El estado mundial de la democracia se deriva de un conjunto de datos que miden 165 indicadores agrupados en cuatro categorías de desempeño democrático: representación política, derechos humanos, estado de derecho y participación política. Uruguay se ubica en alta posición en todas las categorías.
Pero más allá de indicadores importantes en la edificación de la democracia, un aspecto fundamental es el cumplimiento de las “leyes no escritas” a las que se refieren Levitski y Ziblatt en su obra ¿Cómo mueren las democracias? Esas leyes no son otra cosa que el respeto mutuo por el adversario y por las reglas del juego democrático, que se pueden apreciar en Uruguay cuando a la hora de dar sus discursos, tanto en primera como segunda vuelta, los candidatos y sus compañeros de fórmula agradecían, en primer lugar a la democracia, al árbitro y al sistema, sin olvidar al contendiente.
Las normas informales de la democracia quizás no estén escritas en la Constitución o una ley en particular, pero son esenciales para la estabilidad y el funcionamiento saludable de un sistema democrático. Tienen que ver con la tolerancia mutua entre los líderes políticos, aunque se discrepe en las ideas.
También implica la contención democrática de los actores, donde los líderes se abstienen de actuar de manera que puedan socavar la democracia, con visión de largo plazo. El popular presidente Luis Lacalle Pou, por ejemplo, nunca estuvo por debajo del 50 % de aprobación, pero no por ello pretendió cambiar las reglas del juego que le permitieran una reelección inmediata.
Como tampoco lo hizo, desde la otra acera ideológica, el popular Pepe Mujica en su momento. Parece una obviedad, pero son excepciones en un continente donde lo normal ha sido buscar cambiar las reglas para buscar la reelección.
Todo esto se traduce en una convivencia política que permite alternancias en el poder sin sobresaltos, que termina reforzando la confianza pública en las instituciones y la continuidad republicana.
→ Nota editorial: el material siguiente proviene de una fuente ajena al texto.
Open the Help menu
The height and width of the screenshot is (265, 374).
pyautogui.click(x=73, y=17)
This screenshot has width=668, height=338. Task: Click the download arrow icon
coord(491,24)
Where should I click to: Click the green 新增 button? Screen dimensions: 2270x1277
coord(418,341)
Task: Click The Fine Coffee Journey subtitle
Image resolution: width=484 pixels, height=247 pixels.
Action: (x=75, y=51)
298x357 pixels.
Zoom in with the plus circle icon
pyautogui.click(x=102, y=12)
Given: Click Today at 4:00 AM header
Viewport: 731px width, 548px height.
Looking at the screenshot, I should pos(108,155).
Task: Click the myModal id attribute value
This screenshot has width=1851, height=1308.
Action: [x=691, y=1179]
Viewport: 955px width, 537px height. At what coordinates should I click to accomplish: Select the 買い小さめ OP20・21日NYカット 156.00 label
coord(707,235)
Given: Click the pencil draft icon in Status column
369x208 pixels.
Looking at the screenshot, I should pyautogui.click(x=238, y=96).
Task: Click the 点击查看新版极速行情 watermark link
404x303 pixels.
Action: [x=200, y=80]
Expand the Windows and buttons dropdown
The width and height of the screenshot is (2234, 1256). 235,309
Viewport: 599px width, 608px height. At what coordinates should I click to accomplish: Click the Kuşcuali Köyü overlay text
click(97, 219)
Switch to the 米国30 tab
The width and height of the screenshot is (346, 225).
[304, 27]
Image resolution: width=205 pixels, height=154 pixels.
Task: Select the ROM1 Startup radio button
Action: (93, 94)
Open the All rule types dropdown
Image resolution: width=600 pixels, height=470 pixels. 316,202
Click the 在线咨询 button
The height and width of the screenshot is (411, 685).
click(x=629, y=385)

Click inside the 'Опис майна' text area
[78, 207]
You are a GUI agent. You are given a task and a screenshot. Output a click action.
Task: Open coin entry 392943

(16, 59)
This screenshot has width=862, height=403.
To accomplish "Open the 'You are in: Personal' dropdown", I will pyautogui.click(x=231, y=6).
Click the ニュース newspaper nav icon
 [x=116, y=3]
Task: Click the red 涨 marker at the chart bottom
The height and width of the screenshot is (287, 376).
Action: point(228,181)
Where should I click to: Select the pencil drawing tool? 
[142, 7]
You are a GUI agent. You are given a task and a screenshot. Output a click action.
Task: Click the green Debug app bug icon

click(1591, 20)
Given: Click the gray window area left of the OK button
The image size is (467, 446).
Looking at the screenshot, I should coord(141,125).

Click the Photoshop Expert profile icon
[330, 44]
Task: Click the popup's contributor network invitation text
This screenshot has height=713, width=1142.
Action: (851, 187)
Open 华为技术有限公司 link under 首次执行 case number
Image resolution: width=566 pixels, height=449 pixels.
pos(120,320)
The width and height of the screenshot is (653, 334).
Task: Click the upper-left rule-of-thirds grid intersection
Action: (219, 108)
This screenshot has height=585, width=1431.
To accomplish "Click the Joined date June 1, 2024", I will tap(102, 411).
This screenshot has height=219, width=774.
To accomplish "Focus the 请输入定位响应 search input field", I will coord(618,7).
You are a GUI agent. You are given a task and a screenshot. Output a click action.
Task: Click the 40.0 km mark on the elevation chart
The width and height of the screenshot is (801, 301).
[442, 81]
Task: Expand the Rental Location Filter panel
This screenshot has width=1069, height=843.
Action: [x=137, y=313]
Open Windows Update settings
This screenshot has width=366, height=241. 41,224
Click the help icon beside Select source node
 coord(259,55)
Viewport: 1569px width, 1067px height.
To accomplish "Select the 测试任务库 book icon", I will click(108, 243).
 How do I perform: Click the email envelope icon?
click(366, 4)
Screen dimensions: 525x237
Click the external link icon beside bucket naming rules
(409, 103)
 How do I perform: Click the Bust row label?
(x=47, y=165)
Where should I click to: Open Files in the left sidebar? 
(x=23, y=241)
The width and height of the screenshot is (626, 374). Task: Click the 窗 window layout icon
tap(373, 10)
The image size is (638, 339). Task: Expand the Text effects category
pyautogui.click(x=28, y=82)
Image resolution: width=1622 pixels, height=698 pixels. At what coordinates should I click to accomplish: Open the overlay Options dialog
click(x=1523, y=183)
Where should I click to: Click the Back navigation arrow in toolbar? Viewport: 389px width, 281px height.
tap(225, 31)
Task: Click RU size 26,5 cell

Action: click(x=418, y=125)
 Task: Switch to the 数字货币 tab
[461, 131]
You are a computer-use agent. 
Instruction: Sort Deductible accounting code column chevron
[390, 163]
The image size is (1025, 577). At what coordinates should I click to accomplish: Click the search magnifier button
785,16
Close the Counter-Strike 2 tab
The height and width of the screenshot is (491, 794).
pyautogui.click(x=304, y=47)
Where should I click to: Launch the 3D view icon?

Para medir la polarización se suele indagar acerca de las opiniones políticas. Una pregunta muy usual es pedirle al entrevistado que se posicione ideológicamente en una línea continua entre el 1 y el 10. Aunque la pregunta puede ser muy útil a efectos de identificar la curva ideológica de una sociedad, no mide una característica de los procesos de polarización más recientes. Pues más allá de la concepción tradicional de la polarización ideológica habría otra modalidad en la que se identifica a los adversarios políticos negativamente y a los copartidarios positivamente. Es lo que se ha venido denominado “polarización afectiva”, muy presente en varias sociedades, como la norteamericana y la española.
La polarización afectiva es distinta de la división ideológica presente en Uruguay, mucho más negativa, y se manifiesta cuando los actores políticos consideran a sus oponentes como enemigos existenciales o ilegítimos, lo que erosiona la cooperación y el respeto por las reglas democráticas.
Se acatan las normas democráticas no escritas
Cuando el candidato ganador Yamandú Orsí augura en su discurso de victoria una “larga vida a nuestro sistema republicano y democrático” está acatando algunas de esas normas no escritas de la democracia que la hacen más vigorosa y de las que tanto hay que aprender.
Lo que hace distinto al Uruguay es, precisamente, este conjunto de prácticas que han convertido al país en un modelo democrático en la región. Tendrá Yamandú obstáculos y dificultades, y una de las que se avizoran está derivada de la dificultad de gobernar sin haber logrado una mayoría parlamentaria clara; pero la continuidad del modelo democrático virtuoso del Uruguay dependerá de su compromiso y capacidad de preservar estos hábitos democráticos.